We’ve had a cold winter this year in California. Not as cold as Chicago winters but 'cold' with California standards.
A few days ago I was driving down the street in my neighborhood and it was cold and windy.
I noticed this man lying on the left side of his body on the sidewalk, with a few bags around him. I wasn’t sure if he was hurt or needed help, I stopped my car, got out and walked towards him. He was lying on his right side and holding a book in front of his face as if he was reading it although by second look one could see that the homeless man was not looking at the pages of, a thick paperback book.
I kept my distance out of respect for his privacy and asked:
“Are you OK?”
His eyes were half closed and he was mumbling as if talking to someone. He had raised his left leg off the ground while moving it up and down.
I asked again:
“Are you OK?”
He finally noticed me and tilted his head up towards me, looked at me and said with a smile.
“Yes, thank you”
He was a white man in his fifties with kind blue eyes.
“It’s my leg.” He continued.
I asked him:
“Do you need anything?
He smiled again but he wasn’t looking at me anymore with his eyes half closed. He continued the conversation he had with that other imaginary someone as he kept his book open in front of his face.

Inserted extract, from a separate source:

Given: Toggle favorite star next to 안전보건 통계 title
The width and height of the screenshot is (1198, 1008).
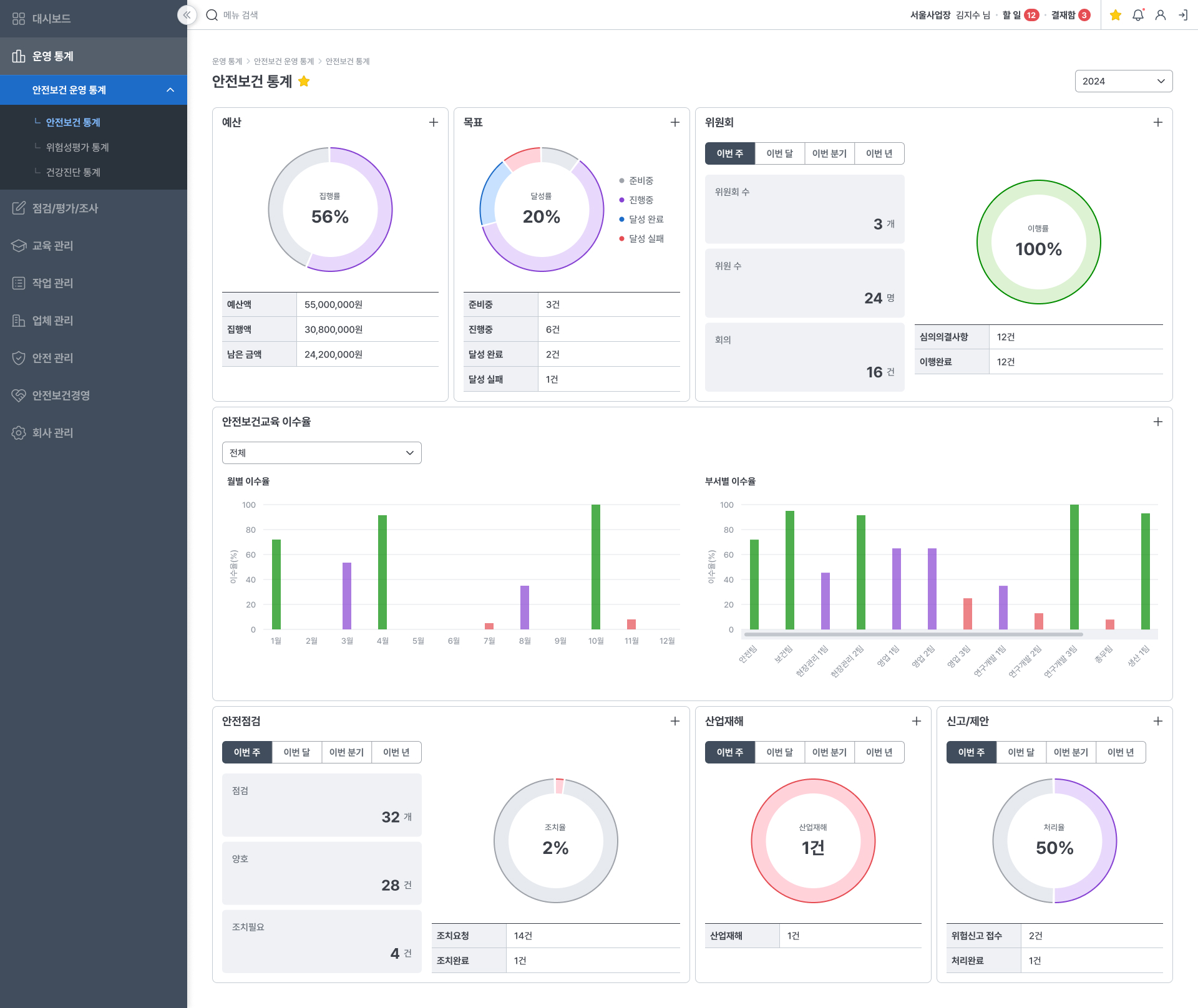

Did he see himself lying on a comfortable carpet?
Didn’t he feel the cold wind blowing?
He was lying there on the cold sidewalk but in his head he probably saw himself in a bright comfortable place where he was lying down reading his book, exercising his leg and talking to his friend. And when I came in and interrupted his conversation with that imaginary someone, he had a cordial informative conversation with me too.
Was he hallucinating?
It is not widely recognized that hallucinatory experiences are not merely the prerogative of those suffering from mental illness, or normal people in abnormal states, but that they occur spontaneously in a significant proportion of the normal population, when in good health and not undergoing particular stress or other abnormal circumstance"
Ordinary people, migraine sufferers, epileptics, alcoholics, drug-takers (and not just street drugs) or those deprived of them too abruptly also hallucinate.